/reddit-stock-sentiment

Exploring the Relationship between Stock Returns and Social Media Sentiments

Primary LanguageJupyter NotebookMIT LicenseMIT

reddit-stock-sentiment

This repository contains code for the dissertation project "Exploring the Relationship between Stock Returns and Social Media Sentiments" by Inje Kim. The research aims to explore the impact of sentiments from Reddit posts on the explanatory power of the Fama French three-factor model for seven popular stocks (AAPL, GME, MCD, MSFT, NFLX, NVDA, TSLA).

Data Sources

How to Run

If you wish to replicare the tests, follow these steps:

  1. Setup Data: Download posts.csv, stock_index.csv, and subreddit_subscribers.csv from this Kaggle dataset: Reddit-Stock related posts. Place the files in the root directory of the repository.
  2. Prepare Post Data: Execute prepare_posts.ipynb to preprocess the post data and categorise them by stocks for sentiment analysis.
  3. Calculate Sentiments: Launch get_sentiment.ipynb to calculate sentiment scores from the post data.
  4. Explanatory Data Analysis: eda.ipynb contains explanatory data analysis (EDA) related to the research.
  5. Model & Results: Run model.ipynb to perform the tests and view the results.

Results

This research utilised three sentiment analysis techniques - Vader1, Pattern2, and XLM-T3 - to determine the impact of Reddit sentiments on improving the Fama French three-factor model's explanatory power.
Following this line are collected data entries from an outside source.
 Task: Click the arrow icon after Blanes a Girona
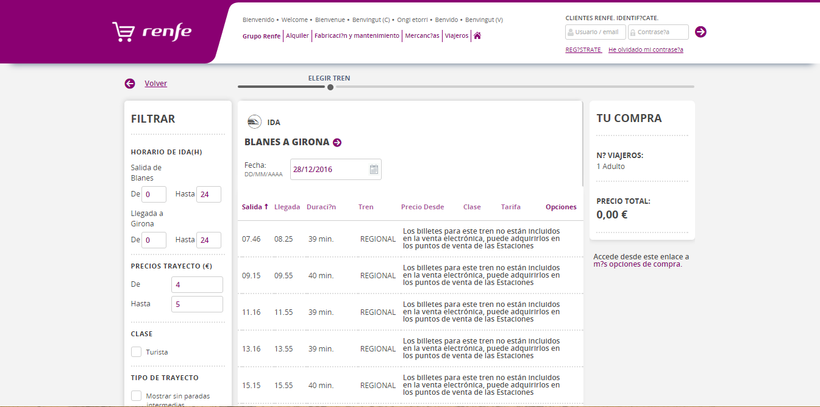(x=337, y=142)
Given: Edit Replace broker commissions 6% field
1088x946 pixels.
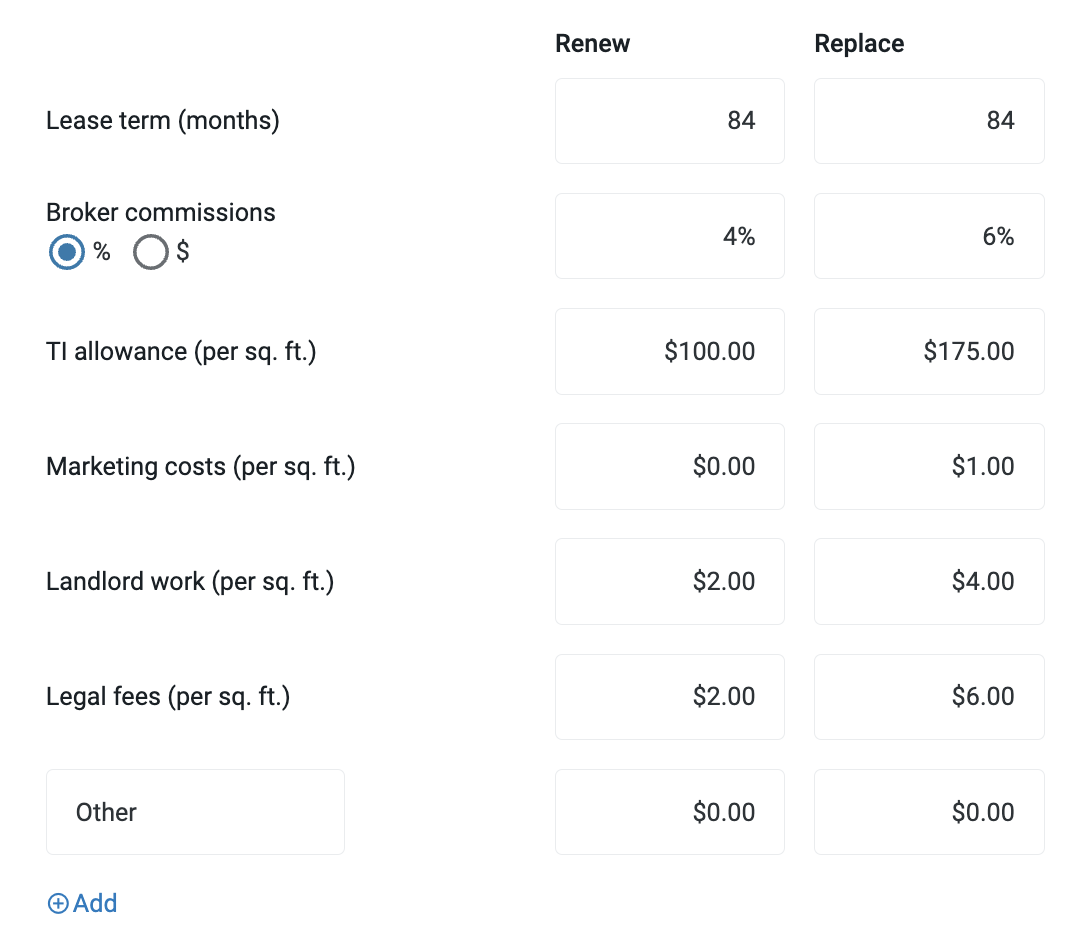Looking at the screenshot, I should tap(928, 236).
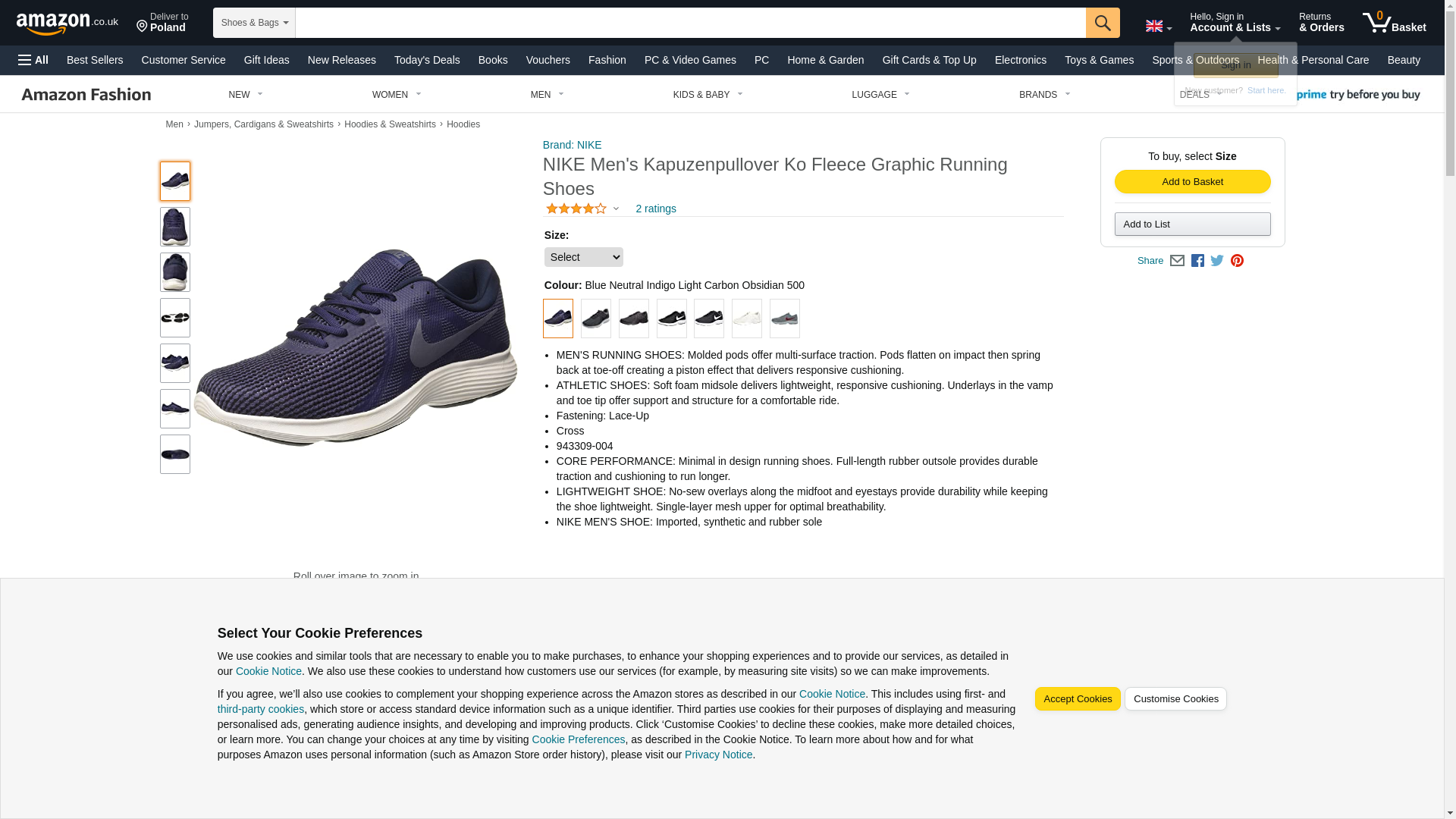Share on Pinterest icon
The image size is (1456, 819).
click(1237, 261)

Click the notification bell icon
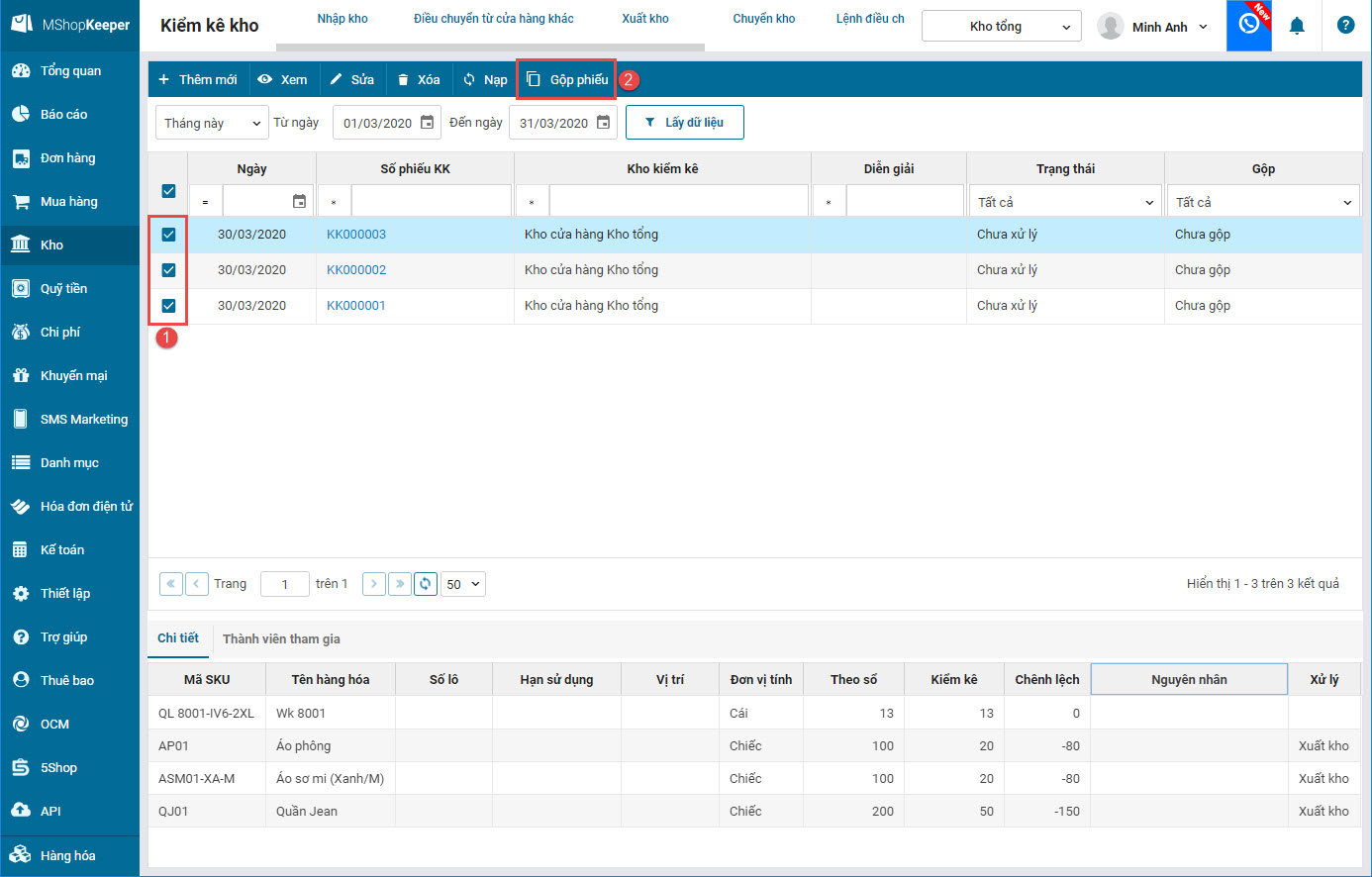pyautogui.click(x=1297, y=26)
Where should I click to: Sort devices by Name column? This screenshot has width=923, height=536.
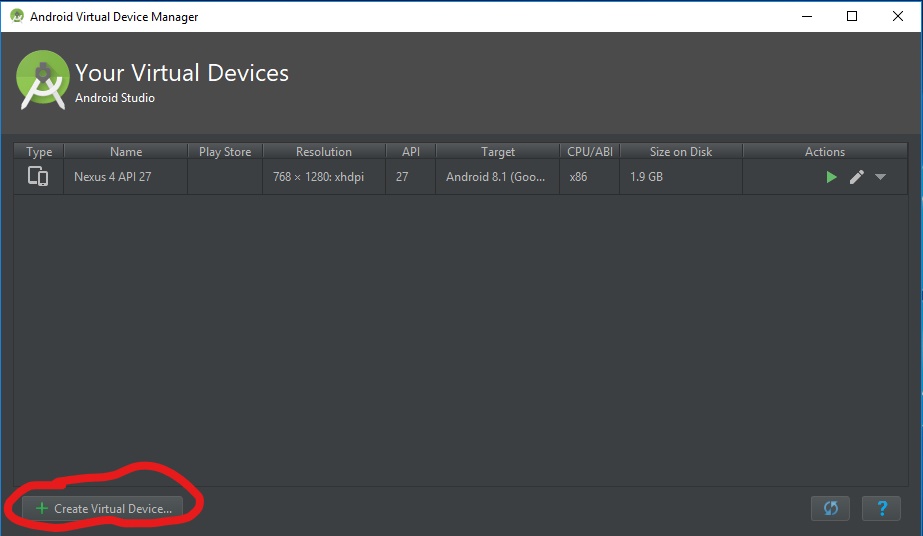(126, 152)
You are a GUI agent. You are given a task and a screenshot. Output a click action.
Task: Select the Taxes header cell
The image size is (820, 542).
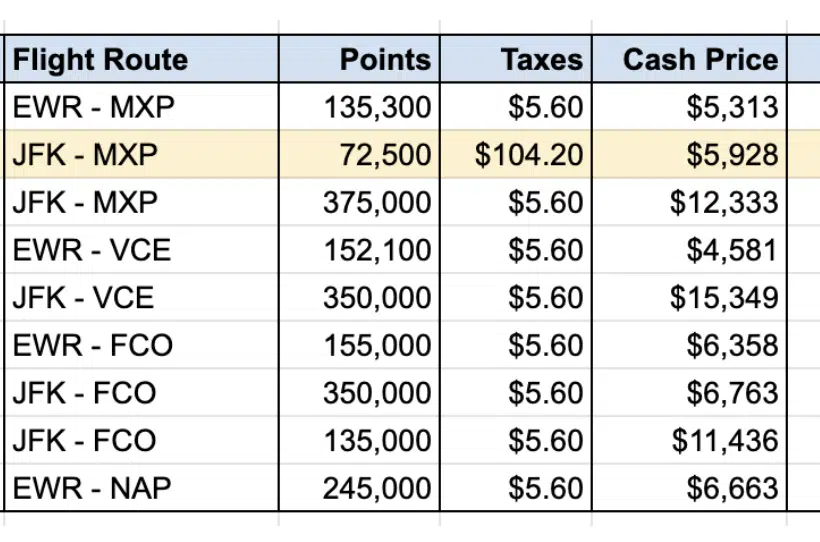pyautogui.click(x=542, y=60)
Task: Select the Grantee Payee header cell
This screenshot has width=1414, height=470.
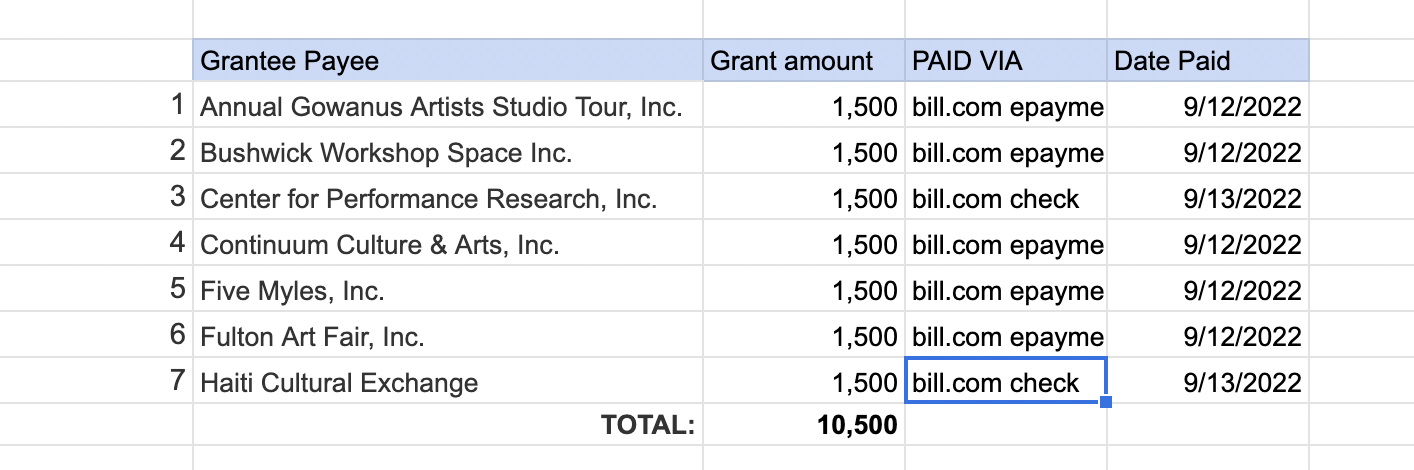Action: (447, 61)
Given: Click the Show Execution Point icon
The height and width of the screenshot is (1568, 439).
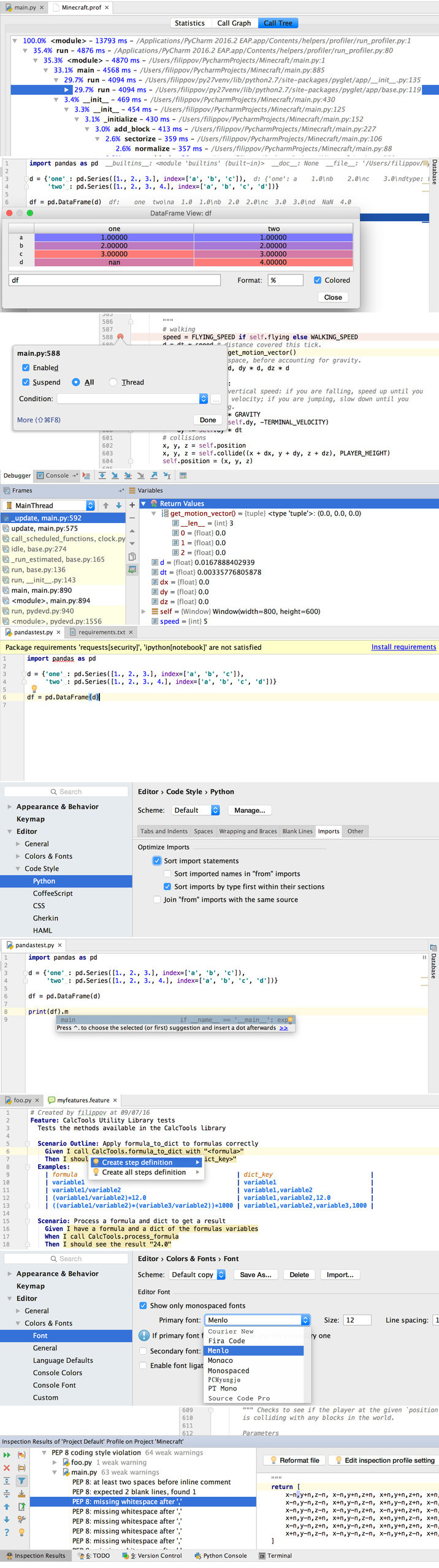Looking at the screenshot, I should (86, 475).
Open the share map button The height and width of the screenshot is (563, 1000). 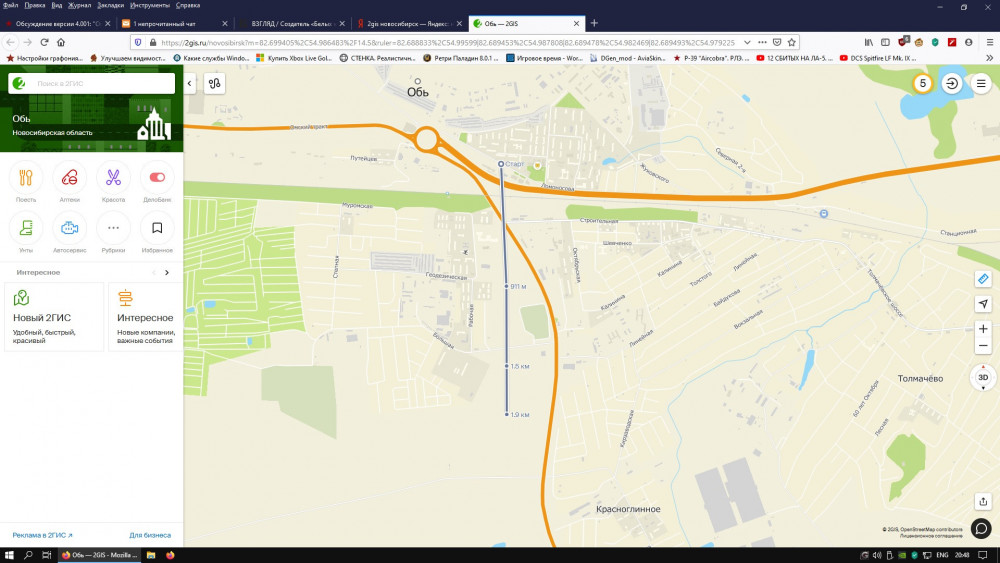click(x=983, y=501)
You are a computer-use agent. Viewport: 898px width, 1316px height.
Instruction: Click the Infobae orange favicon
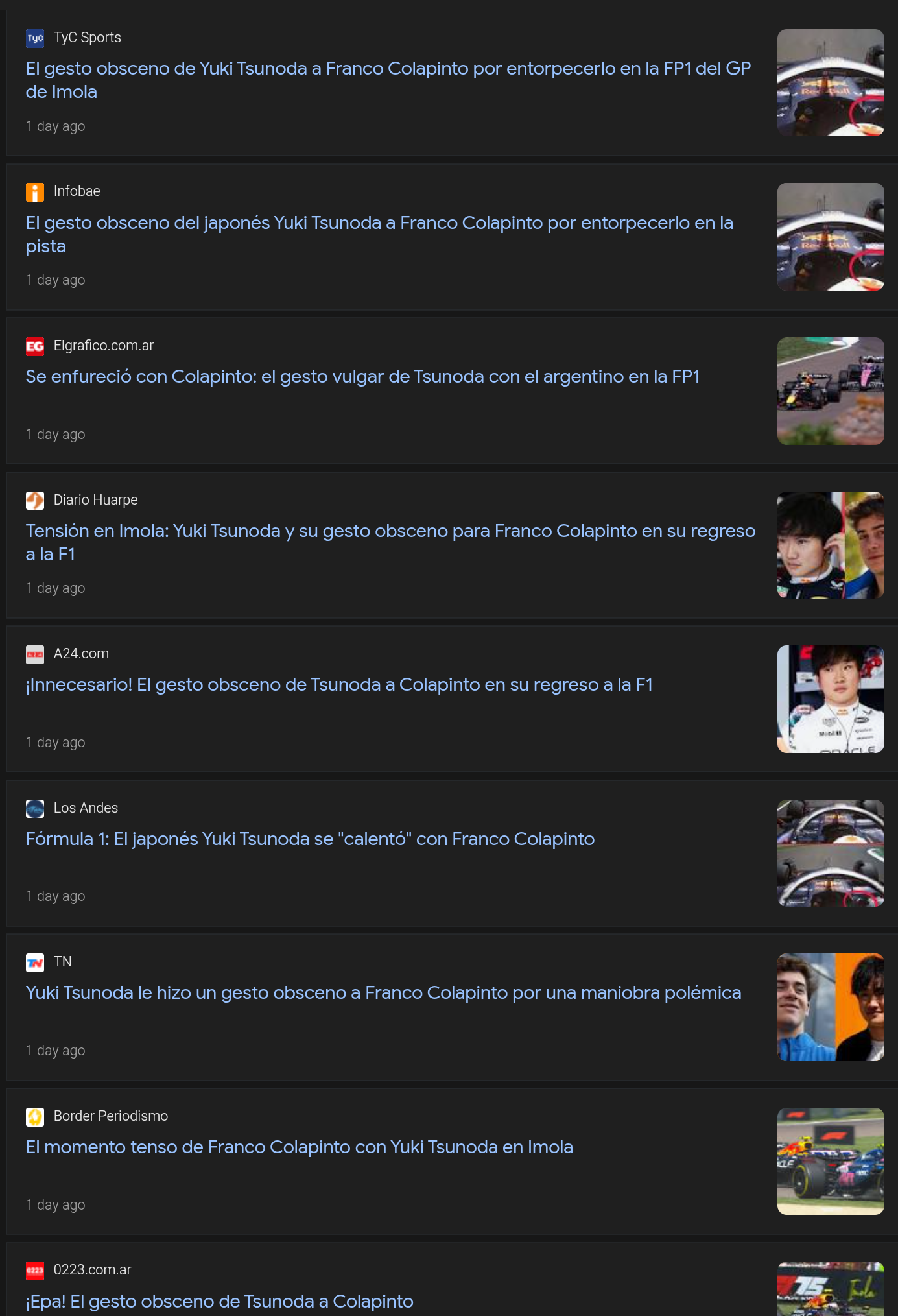coord(35,192)
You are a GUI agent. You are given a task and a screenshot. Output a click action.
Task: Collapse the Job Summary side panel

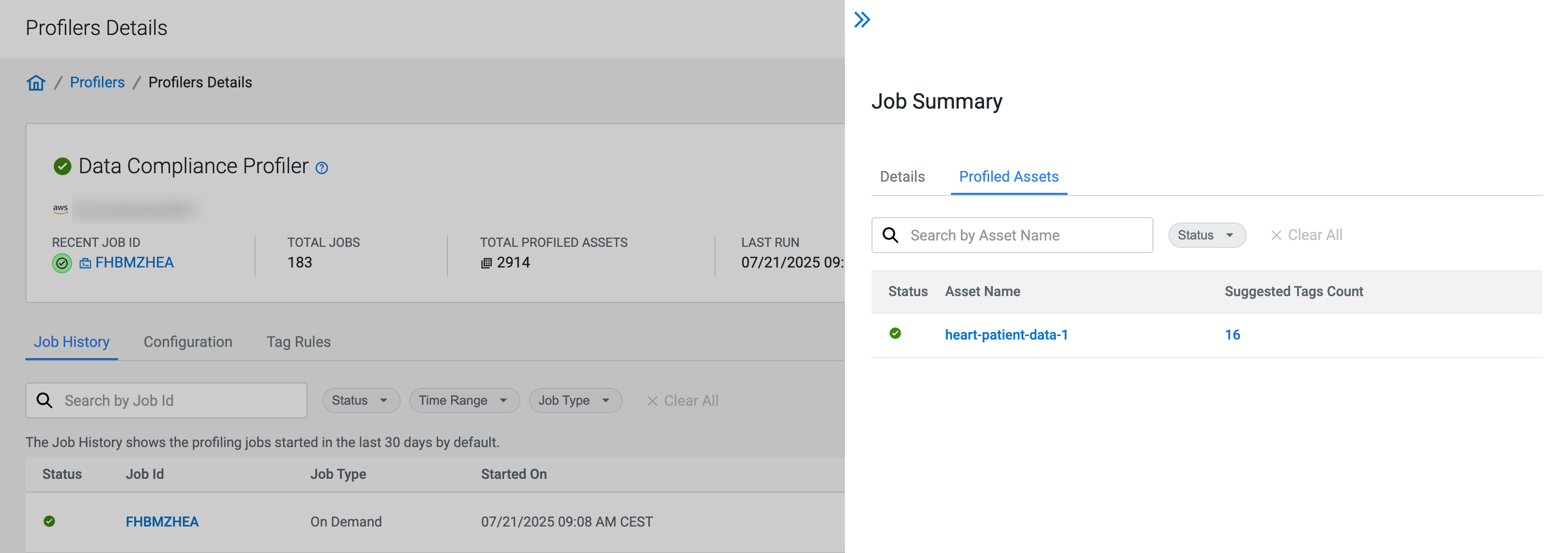862,20

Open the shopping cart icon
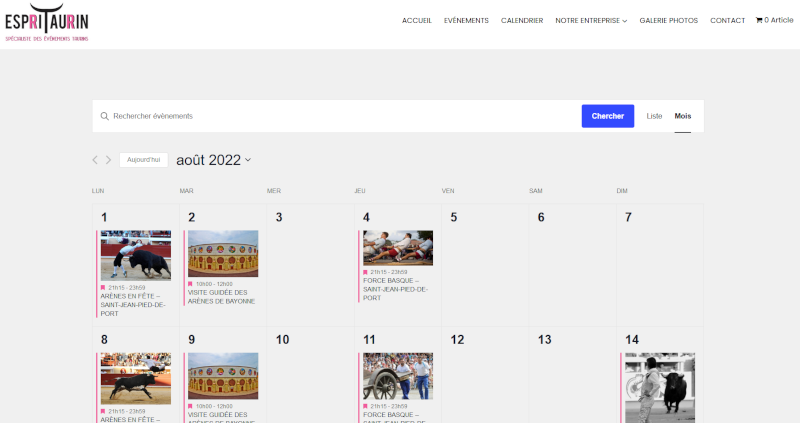pos(759,20)
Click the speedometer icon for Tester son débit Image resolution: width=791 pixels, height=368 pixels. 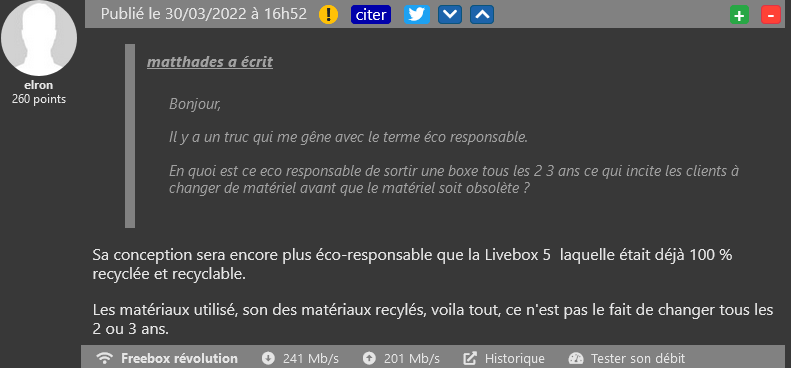pyautogui.click(x=576, y=358)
The study also factored in daily post counts and subreddit subscriber counts to assess the impact of user engagement.

Adjusted R-squared plots

The above plots display the adjusted R-squared scores for the basic Fama French three-factor model and its three variations that include sentiment data. The plot on the far left uses sentiment data from the same day. By adding sentiment factors, there's a clear enhancement in the model's R-squared score. Vader performed the best, increasing the score by 3.31%. Additionally, the effects of post counts and subscriber counts can be clearly seen as their inclusion improves the scores even further.

aapl gme mcd msft nflx nvda tsla mean
P>|t| 2.35e-10 1.12e-11 0.001 3.25e-18 1.39e-04 9.98e-11 6.92e-10 1.96e-04

A look at the p-values of the sentiment factor reveals that for all seven stocks, the p-values were below 0.05, suggesting a statistically significant connection.

When incorporating sentiment data from the previous day, results still outperformed the base model, though not as much as same-day data. Here, XLM-T performed the best, improving the score by 1.63%. The role of post counts and subscriber numbers remained noticeable.

aapl gme mcd msft nflx nvda tsla mean
P>|t| 0.009 1.13e-04 0.462 6.70e-04 4.85e-17 0.499 0.016 0.141

Upon analysing the p-values, 5 out of the 7 stocks still had p-values below 0.05, indicating a slight reduction in its effectiveness.

When using sentiments from 2 days prior, the effectiveness waned. Vader once again performed the best, but only with a marginal improvement of 0.41%. By this point, the influences of post and subscriber counts had largely faded.

aapl gme mcd msft nflx nvda tsla mean
P>|t| 0.032 0.151 0.070 1.55e-12 0.900 0.005 0.412 0.224

For this set, p-values for just 3 of the 7 stocks were below 0.05, further indicating the diminishing effects of older sentiment data.

Footnotes

  1. Hutto, C.J. and Gilbert, E. (2014) “VADER: A Parsimonious Rule-Based Model for Sentiment Analysis of Social Media Text,” Proceedings of the International AAAI Conference on Web and Social Media, 8(1), pp. 216–225. Available at: https://doi.org/10.1609/icwsm.v8i1.14550.

  2. De Smedt, T. and Daelemans, W. (2012) “Pattern for python,” Journal of Machine Learning Research, 13(1), pp. 2063–2067. Available at: https://doi.org/10.5555/2188385.2343710.

  3. Barbieri, F., Espinosa-Anke, L. and Camacho-Collados, J. (2021) “XLM-T: Multilingual Language Models in Twitter for Sentiment Analysis and Beyond,” arXiv (Cornell University) [Preprint]. Available at: https://doi.org/10.48550/arxiv.2104.12250.